Management Par Valérie Rocoplan, fondatrice et dirigeante de Talentis.

Par Valérie Rocoplan, fondatrice et dirigeante de Talentis.

Construire la confiance dans son équipe

, par La Rédaction

Le mot peut paraître galvaudé mais la confiance est la condition sine qua non pour créer la coopération et l’efficacité collective. Quelques clés pour tisser des liens forts avec ses collaborateurs, par Valérie Rocoplan, fondatrice et dirigeante de Talentis.

 

Qu’est-ce que la confiance au sein d’une entreprise ? Avant tout, un contrat. Des compétences contre un salaire, une expertise contre un confort de travail, une intelligence en échange d’une perspective d’évolution. Or, aujourd’hui, la machine est grippée. Une vaste étude de Gallup réalisée en 2012 le montrait déjà. Selon elle, la part de salariés réellement engagés dans leur entreprise est de 30 % aux États-Unis, 15 % en Allemagne… et seulement 9 % aux Pays-Bas et en France. Or pour s’engager, les collaborateurs veulent d’abord croire aux projets de l’entreprise, et pouvoir se fier à leur hiérarchie.

 

La responsabilité du manager

Bref, la confiance est centrale pour motiver les équipes, faire jaillir de bonnes idées et stimuler l’innovation. Il est dans les attributions du manager de tisser les liens au sein du groupe. Il a aussi la responsabilité de tirer le meilleur de ses collaborateurs, individuellement et collectivement. Comment instaurer cette fameuse confiance ? D’abord, en faisant de l’introspection. Le manager doit se demander quel est son propre rapport à la confiance. L’accorde-t-il a priori ? Ou reste-t-il naturellement sur le qui-vive en jaugeant son interlocuteur ? Il est essentiel de se poser cette question en amont car il lui revient de faire le premier pas et de poser les jalons d’une collaboration fructueuse. Les ingrédients sont simples : empathie, bienveillance et écoute, pour éviter tout malentendu. La démarche se fait d’abord d’individu à individu puis de manager à équipe.

 

Un travail de fond autour de trois axes

Premièrement, la sincérité. Dit-on la vérité ou porte-t-on un masque ? Notre parole est-elle authentique ou manipulatrice ?
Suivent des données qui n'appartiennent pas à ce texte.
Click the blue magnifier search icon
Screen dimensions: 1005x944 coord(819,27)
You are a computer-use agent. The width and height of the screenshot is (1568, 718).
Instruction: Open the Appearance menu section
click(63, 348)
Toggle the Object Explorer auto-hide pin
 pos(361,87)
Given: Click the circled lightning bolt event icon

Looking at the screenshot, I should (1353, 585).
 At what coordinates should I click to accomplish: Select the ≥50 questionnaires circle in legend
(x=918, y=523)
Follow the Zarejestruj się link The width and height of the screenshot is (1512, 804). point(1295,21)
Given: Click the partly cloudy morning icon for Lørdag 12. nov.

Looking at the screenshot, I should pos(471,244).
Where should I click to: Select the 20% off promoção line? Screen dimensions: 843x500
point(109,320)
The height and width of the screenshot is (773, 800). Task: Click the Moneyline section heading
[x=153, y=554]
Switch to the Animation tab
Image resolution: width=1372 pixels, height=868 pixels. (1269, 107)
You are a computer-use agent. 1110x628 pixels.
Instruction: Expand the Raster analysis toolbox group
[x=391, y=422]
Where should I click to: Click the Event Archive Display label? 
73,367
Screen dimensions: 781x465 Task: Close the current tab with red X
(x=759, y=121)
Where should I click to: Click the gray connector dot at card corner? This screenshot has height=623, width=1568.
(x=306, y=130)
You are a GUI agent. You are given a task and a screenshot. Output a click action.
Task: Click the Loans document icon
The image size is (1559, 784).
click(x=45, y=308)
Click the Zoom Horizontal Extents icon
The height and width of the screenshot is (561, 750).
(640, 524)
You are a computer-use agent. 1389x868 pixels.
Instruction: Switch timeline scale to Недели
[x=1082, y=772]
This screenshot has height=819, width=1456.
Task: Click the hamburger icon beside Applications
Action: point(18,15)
Deuxièmement, la crédibilité. Il faut être en développement, en mode d’apprentissage permanent pour renforcer ses compétences et être reconnu expert en son domaine. Tout en ayant la modestie de reconnaître qu’on ne sait pas tout… La crédibilité repose également sur le manager qui doit veiller à donner des instructions claires et répondre honnêtement aux questions.

Troisièmement, la fiabilité. Il faut se demander quelle est sa propre culture de l’engagement. Chercher à instaurer la confiance ne sert à rien si on n’est pas valeur d’exemple. On doit dire ce qu’on va faire et faire ce qu’on a dit. Il est impératif de bannir les mauvaises excuses du type “je n’ai pas eu le temps”, “je n’ai pas reçu le mail”. Ou de promettre un débriefing qui ne sera jamais fait. Ce type d’attitude tue immanquablement la confiance. Évidemment, les circonstances ne permettent pas toujours de tenir sa parole. Si le manager est au pied du mur, il doit expliquer pourquoi. Par ailleurs, il doit laisser la parole à ses collaborateurs, respecter leur point de vue. Un indicateur de confiance simple : les collaborateurs osent-ils venir dans le bureau de leur chef ? Et s’ils viennent, sont-ils écoutés ? Attention, une oreille attentive est un premier pas, mais pour établir durablement la confiance, il faudra aussi savoir déléguer et valoriser les succès.